SUPPLIED DATA Block Start

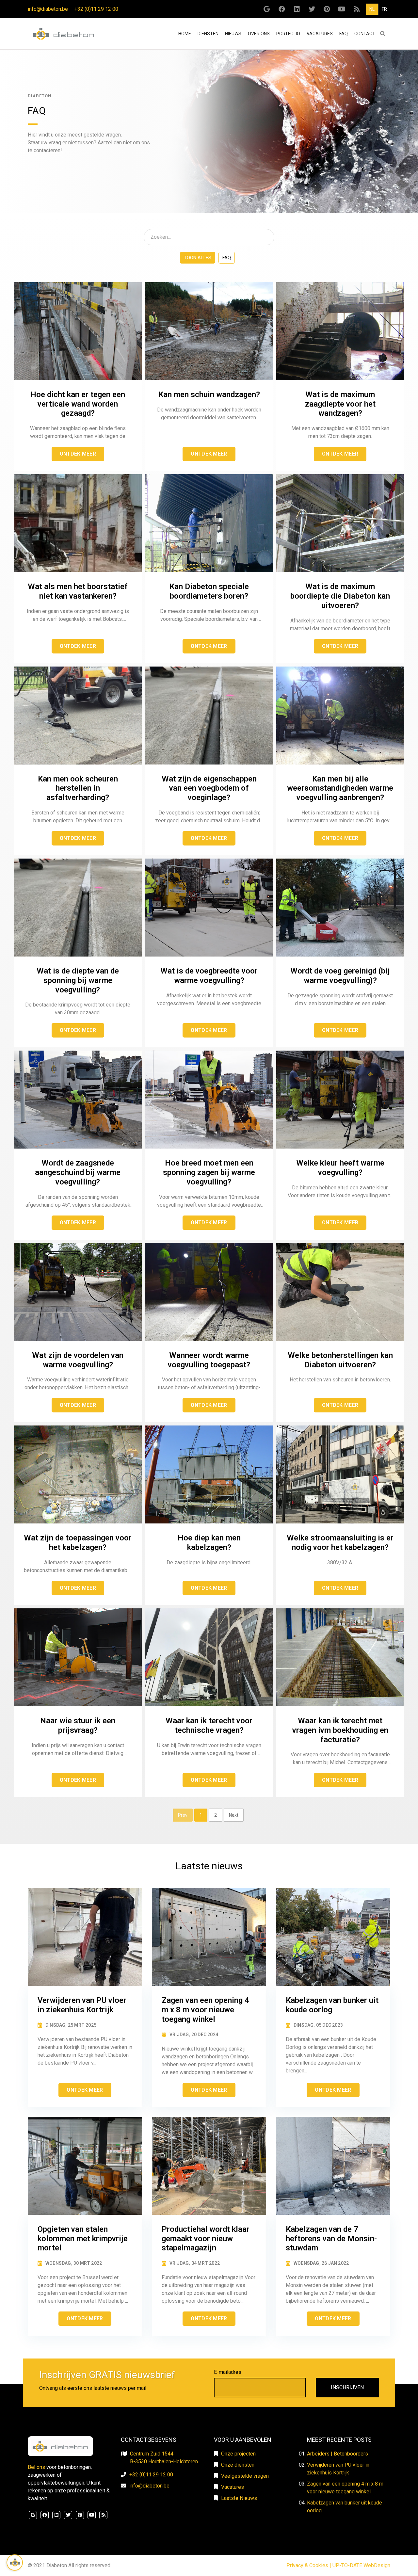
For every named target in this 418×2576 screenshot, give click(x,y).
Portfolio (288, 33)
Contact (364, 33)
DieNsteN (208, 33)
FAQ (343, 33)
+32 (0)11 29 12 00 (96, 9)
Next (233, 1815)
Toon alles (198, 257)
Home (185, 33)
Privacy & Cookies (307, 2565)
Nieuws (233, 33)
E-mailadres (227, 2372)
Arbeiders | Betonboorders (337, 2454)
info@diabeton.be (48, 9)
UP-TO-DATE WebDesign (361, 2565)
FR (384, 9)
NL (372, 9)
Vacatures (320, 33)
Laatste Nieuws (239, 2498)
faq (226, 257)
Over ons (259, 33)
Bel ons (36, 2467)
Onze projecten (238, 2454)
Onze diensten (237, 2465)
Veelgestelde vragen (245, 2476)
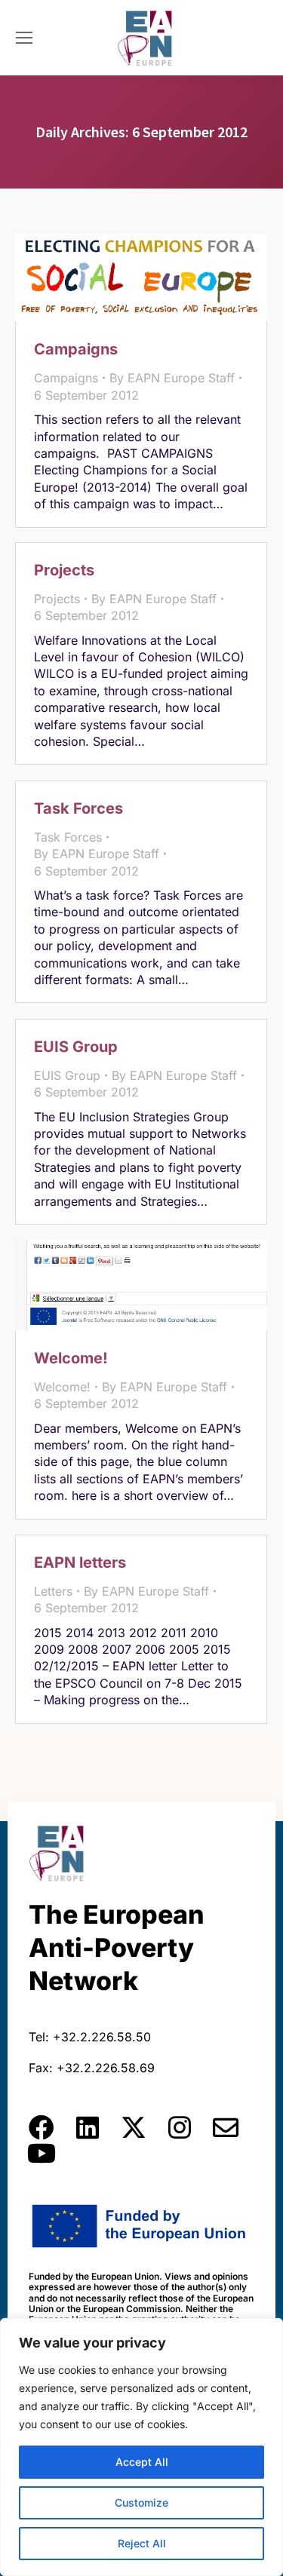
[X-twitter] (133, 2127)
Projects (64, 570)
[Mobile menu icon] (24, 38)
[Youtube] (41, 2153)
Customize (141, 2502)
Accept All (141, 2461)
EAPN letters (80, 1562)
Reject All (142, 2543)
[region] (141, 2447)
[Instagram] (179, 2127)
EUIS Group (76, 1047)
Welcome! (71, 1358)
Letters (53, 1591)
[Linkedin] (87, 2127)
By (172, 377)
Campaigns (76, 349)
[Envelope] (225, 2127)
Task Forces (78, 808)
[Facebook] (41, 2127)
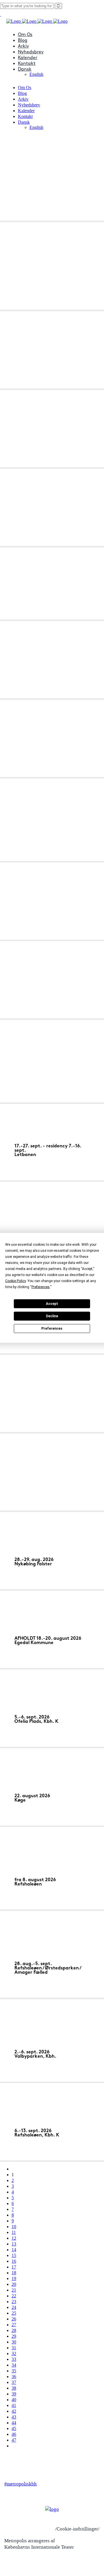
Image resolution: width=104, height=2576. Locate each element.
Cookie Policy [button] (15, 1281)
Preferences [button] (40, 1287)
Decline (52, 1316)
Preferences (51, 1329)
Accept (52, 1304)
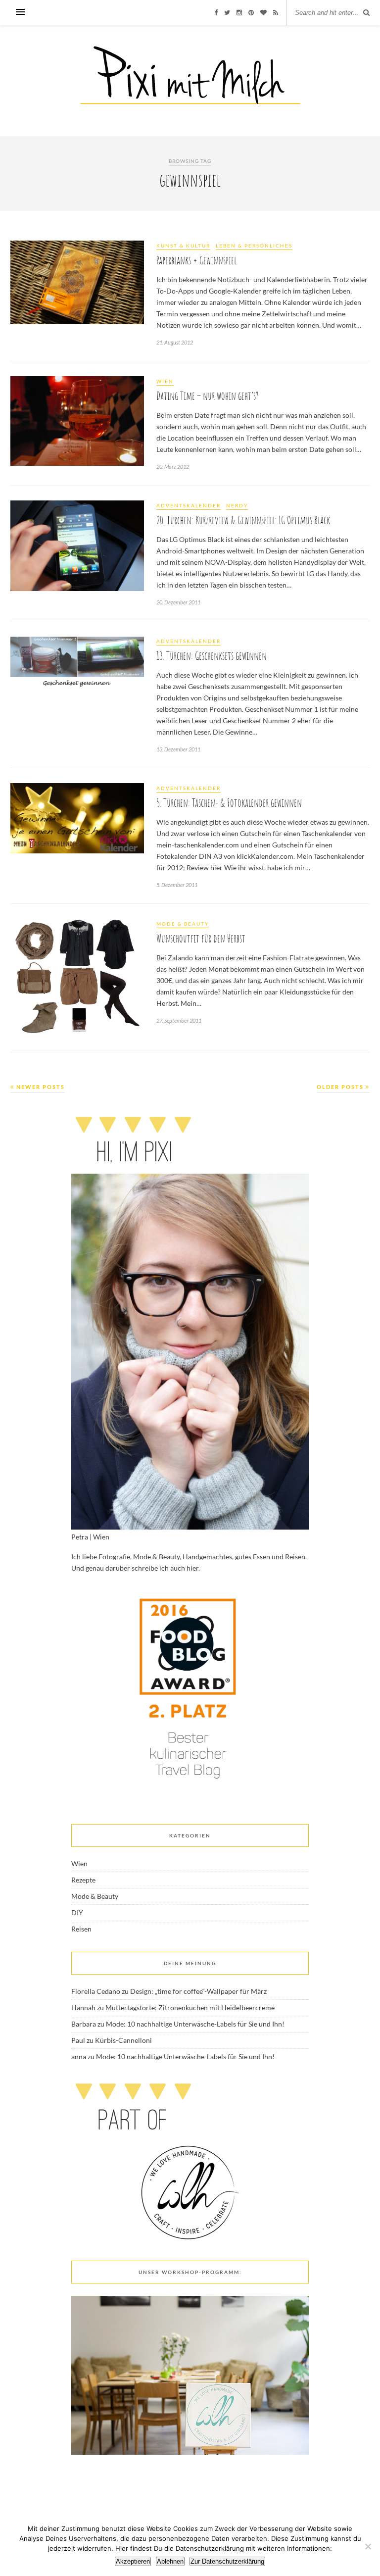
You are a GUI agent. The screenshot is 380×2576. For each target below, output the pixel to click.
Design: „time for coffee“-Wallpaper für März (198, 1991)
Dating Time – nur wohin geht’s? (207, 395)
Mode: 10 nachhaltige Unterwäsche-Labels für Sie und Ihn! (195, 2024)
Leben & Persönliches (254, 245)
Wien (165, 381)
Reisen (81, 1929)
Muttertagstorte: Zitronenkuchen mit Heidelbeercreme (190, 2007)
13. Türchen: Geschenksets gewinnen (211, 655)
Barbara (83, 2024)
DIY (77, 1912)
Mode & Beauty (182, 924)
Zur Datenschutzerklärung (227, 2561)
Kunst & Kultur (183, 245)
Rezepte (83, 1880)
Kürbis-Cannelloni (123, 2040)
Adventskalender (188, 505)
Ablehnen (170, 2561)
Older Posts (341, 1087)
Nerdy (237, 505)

SUPPLIED DATA Block End
SUPPLIED DATA Block Start

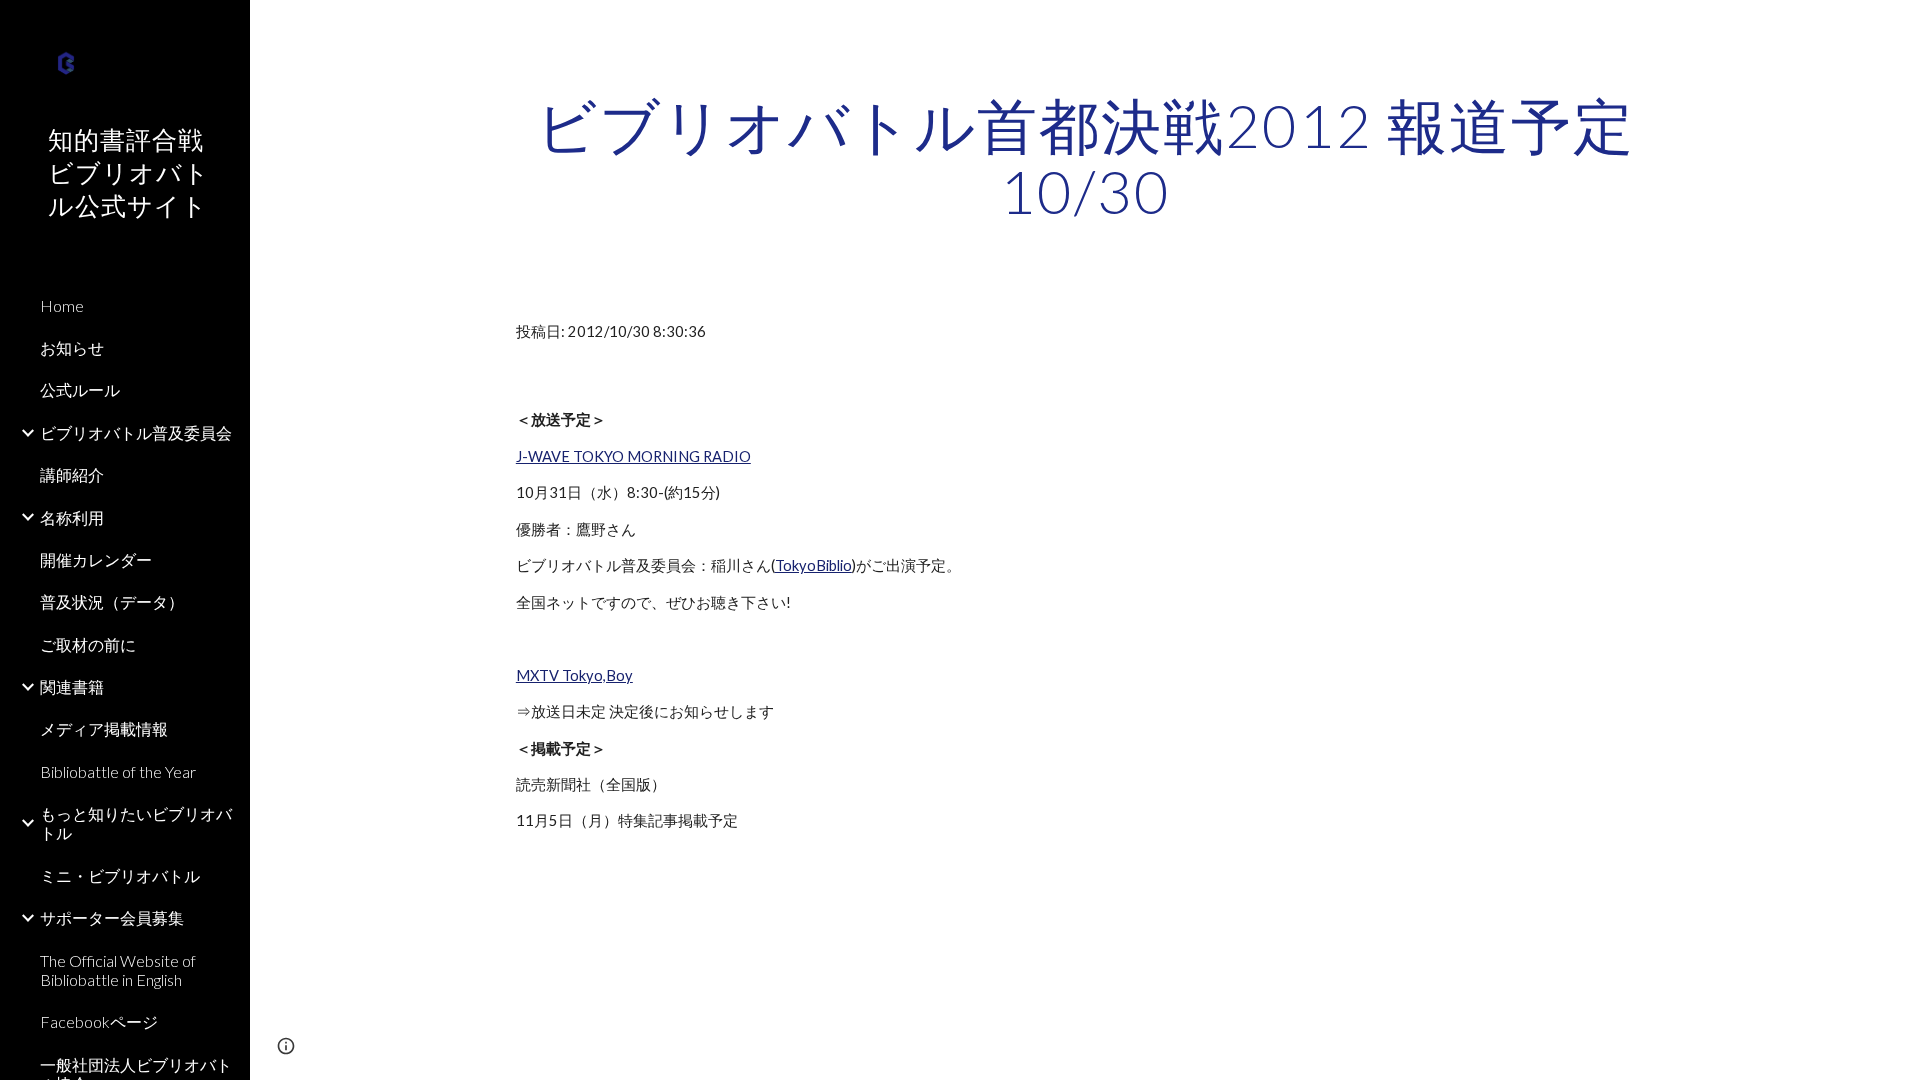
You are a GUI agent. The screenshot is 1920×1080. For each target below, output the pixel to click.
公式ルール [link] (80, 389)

SUPPLIED DATA Block End

- WHAT IS EXPECTED: Above, find the line holding "For every named" and the line holding "[Youtube] (41, 2153)". Print exactly those two lines and every line between them, but no pictures.

- SOLUTION FOR THIS PROBLEM:
For every named target in this 418×2576 screenshot, give click(x,y).
Portfolio (288, 33)
Contact (364, 33)
DieNsteN (208, 33)
FAQ (343, 33)
+32 (0)11 29 12 00 (96, 9)
Next (233, 1815)
Toon alles (198, 257)
Home (185, 33)
Privacy & Cookies (307, 2565)
Nieuws (233, 33)
E-mailadres (227, 2372)
Arbeiders | Betonboorders (337, 2454)
info@diabeton.be (48, 9)
UP-TO-DATE WebDesign (361, 2565)
FR (384, 9)
NL (372, 9)
Vacatures (320, 33)
Laatste Nieuws (239, 2498)
faq (226, 257)
Over ons (259, 33)
Bel ons (36, 2467)
Onze projecten (238, 2454)
Onze diensten (237, 2465)
Veelgestelde vragen (245, 2476)
[X-twitter] (133, 2127)
Projects (64, 570)
[Mobile menu icon] (24, 38)
[Youtube] (41, 2153)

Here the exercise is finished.